» **Work to complete**
#1 In the article on the hard seltzer syndrome, who is the chief of nephrology at Jersey Shore University Medical Center?
#2 Rewrite the stretch of the hard seltzer syndrome article from "Syndrome Caused by" through "in recent years.", changing "nephrology" to "kidney".
#3 Carry the hard seltzer syndrome article on past its last sentence.

» **Text segment**
□ □ □

Syndrome Caused by Hard Seltzer Consumption Discovered by Jersey Shore University Medical Center Researchers
Mehandru/Vachharajani Syndrome is one of only two new nephrology syndromes identified in last 35 years
Researchers at Hackensack Meridian Jersey Shore University Medical Center have identified a new nephrology disorder that has been occurring as a result of the increased consumption of alcoholic seltzers in recent years.
Sushil K. Mehandru, M.D., the chief of nephrology at Jersey Shore University Medical Center, has worked closely with colleagues Supreet Kaur, APN, Avais Masud, M.D., and Arif Asif, M.D., in collaboration with Tushar J. Vachharajani, M.D., Professor of Medicine at Cleveland Clinic, to establish Mehandru/Vachharajani Syndrome. This is only the second newly identified nephrology disorder in the last 35 years; the first being Mehandru Syndrome, also discovered by Jersey Shore University Medical Center researchers.

□ □ □

» **Supplied data**
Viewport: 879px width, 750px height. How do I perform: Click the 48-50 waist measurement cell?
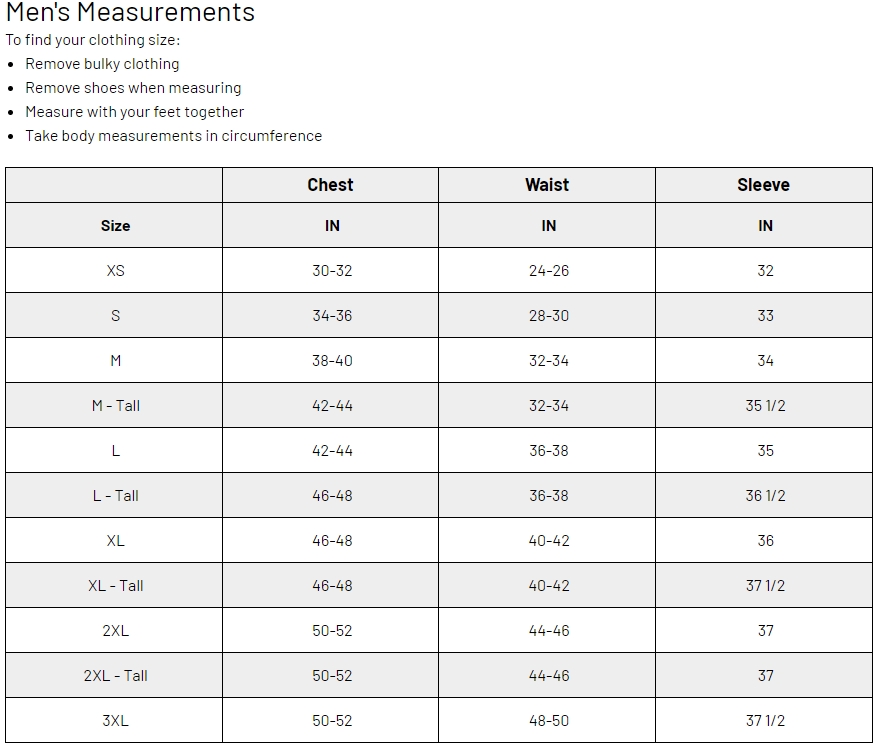pos(548,721)
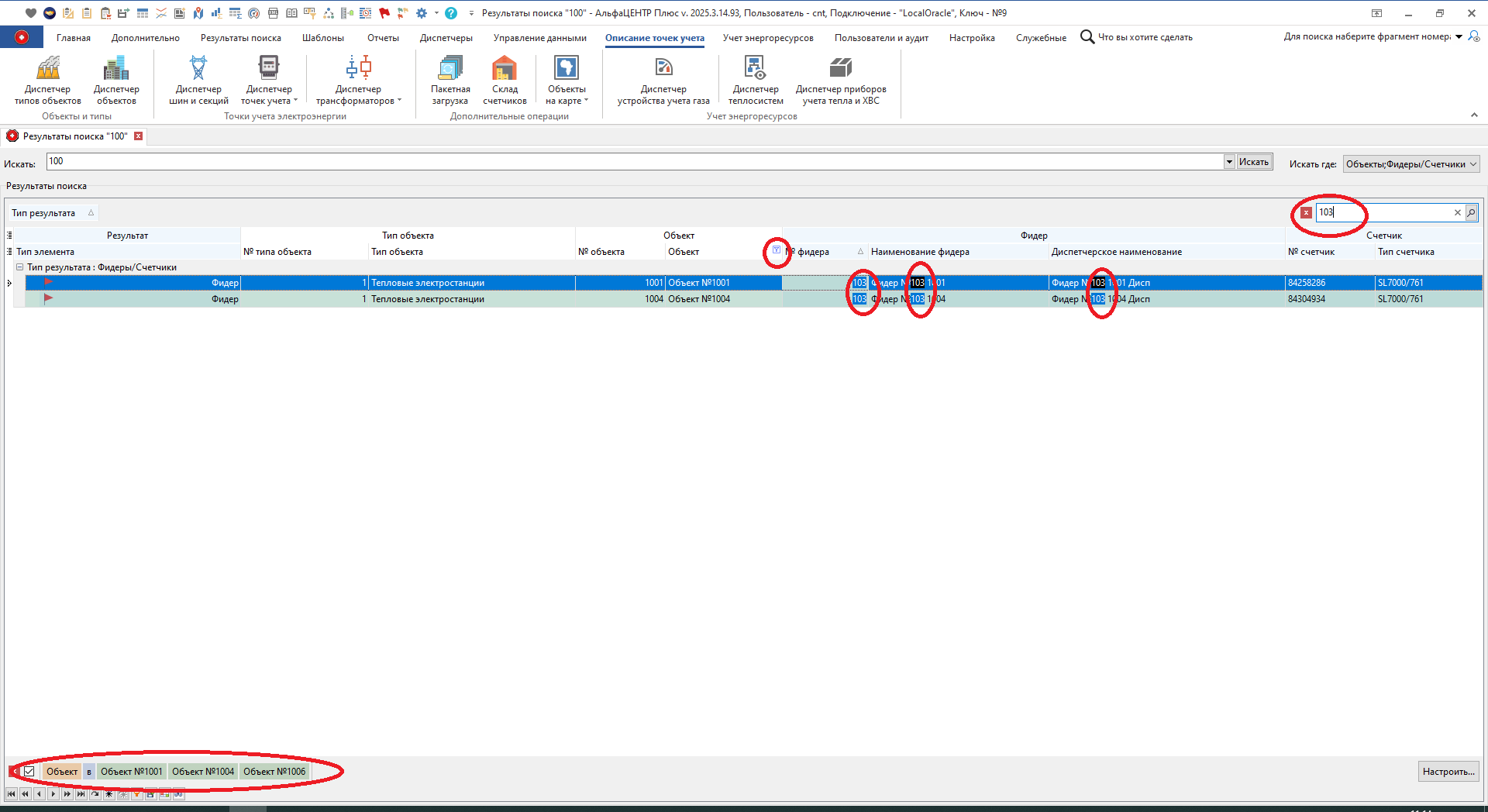Screen dimensions: 1488x812
Task: Open the Управление данными ribbon tab
Action: tap(539, 38)
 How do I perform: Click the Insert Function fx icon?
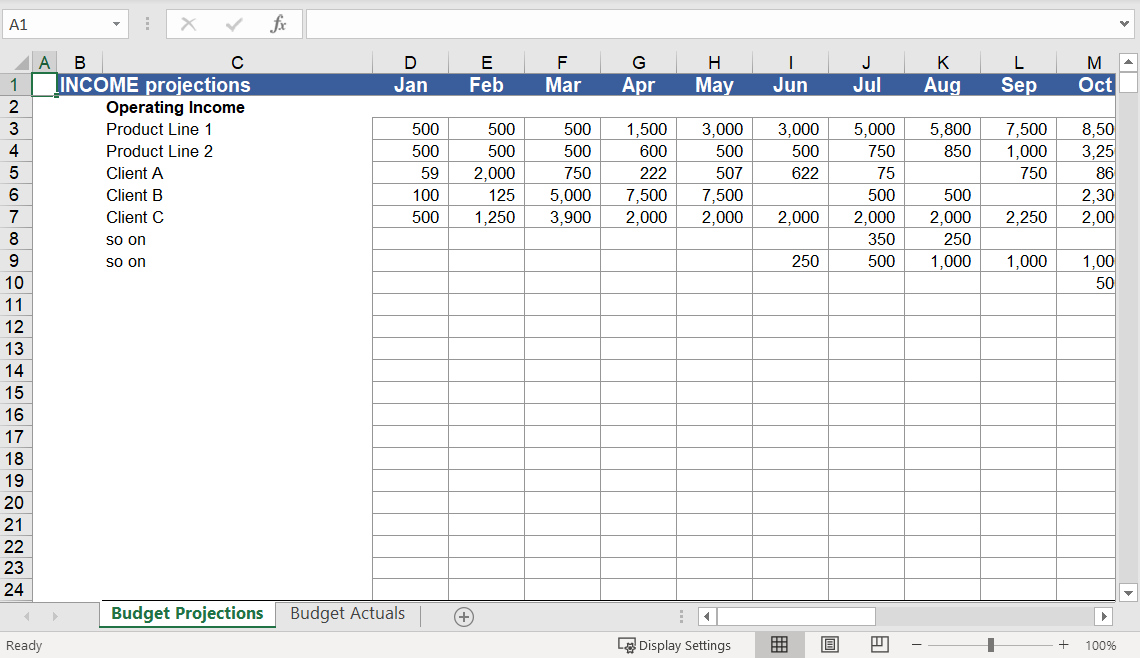point(278,24)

□ □ □

» **Numbered responses**
#1 Sushil K. Mehandru, M.D.

#2
Syndrome Caused by Hard Seltzer Consumption Discovered by Jersey Shore University Medical Center Researchers
Mehandru/Vachharajani Syndrome is one of only two new kidney syndromes identified in last 35 years
Researchers at Hackensack Meridian Jersey Shore University Medical Center have identified a new kidney disorder that has been occurring as a result of the increased consumption of alcoholic seltzers in recent years.

#3
The research team embarked on the first study of its kind in the nephrology space by evaluating three cases in which hard seltzer consumed in large quantities resulted in severe symptomatic hyponatremia. The patients, who consumed an average of two or more six-packs of hard seltzer per day and more over the weekends, presented with seizures and serum sodium (PNa) of 96-112 mEq/L. While beer potomania has been observed for many years, the hyponatremia effects of excessive hard seltzer consumption are new. The study advised that an increase in the cases of Mehandru/Vachharajani Syndrome can be expected. The findings were published in the August 2020 edition of the International Journal of Clinical and Medical Cases.
Two grants will continue to fund Jersey Shore University Medical Center’s investigation of the genetic component of hyperkalemia in patients with Mehandru Syndrome, with the aim to identify and develop a protocol for treatment of these severe cases.